What is being asked >> Reproduce the rows starting at the line containing "The height and width of the screenshot is (426, 757)." and ending at the line containing "[x=831, y=638]", character for character, and nothing else.

Exercise data >>

_ _ _ _ _

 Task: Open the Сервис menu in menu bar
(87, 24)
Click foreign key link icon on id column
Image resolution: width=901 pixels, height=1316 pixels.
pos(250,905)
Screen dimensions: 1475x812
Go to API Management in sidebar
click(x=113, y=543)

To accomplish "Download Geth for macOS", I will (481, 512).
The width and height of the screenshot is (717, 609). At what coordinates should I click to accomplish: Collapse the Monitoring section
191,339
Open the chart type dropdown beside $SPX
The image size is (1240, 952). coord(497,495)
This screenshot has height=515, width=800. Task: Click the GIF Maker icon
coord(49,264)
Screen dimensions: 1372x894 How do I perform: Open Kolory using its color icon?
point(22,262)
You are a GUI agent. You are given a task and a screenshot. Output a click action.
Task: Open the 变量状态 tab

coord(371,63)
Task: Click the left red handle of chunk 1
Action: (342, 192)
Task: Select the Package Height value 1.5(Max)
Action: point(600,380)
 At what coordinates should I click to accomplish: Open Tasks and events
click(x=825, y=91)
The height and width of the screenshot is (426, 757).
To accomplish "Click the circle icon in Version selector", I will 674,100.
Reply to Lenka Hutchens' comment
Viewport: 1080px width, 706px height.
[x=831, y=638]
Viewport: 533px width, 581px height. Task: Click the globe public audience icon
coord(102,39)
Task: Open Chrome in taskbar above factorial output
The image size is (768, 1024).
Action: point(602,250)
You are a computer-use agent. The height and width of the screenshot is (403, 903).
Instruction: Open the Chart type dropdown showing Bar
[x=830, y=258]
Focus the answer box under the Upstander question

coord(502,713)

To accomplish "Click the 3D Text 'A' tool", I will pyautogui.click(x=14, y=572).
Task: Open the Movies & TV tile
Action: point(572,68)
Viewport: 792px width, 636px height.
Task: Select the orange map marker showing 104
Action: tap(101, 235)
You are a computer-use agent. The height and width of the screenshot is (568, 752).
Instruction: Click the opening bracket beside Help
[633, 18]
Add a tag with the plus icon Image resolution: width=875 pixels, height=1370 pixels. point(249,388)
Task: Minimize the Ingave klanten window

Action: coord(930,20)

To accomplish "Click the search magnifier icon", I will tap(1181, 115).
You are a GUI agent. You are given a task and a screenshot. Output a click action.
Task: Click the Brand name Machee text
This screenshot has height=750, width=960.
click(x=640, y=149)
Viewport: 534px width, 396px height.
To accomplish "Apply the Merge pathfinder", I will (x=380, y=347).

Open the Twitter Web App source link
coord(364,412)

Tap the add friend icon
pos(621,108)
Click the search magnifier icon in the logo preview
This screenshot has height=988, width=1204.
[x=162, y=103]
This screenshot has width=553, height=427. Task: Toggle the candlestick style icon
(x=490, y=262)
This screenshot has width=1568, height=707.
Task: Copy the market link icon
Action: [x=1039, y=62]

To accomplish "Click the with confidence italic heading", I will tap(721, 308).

_ _ _ _ _

Solution for this problem >>
The height and width of the screenshot is (426, 757).
To accomplish "Click the circle icon in Version selector", I will 674,100.
Reply to Lenka Hutchens' comment
Viewport: 1080px width, 706px height.
[x=831, y=638]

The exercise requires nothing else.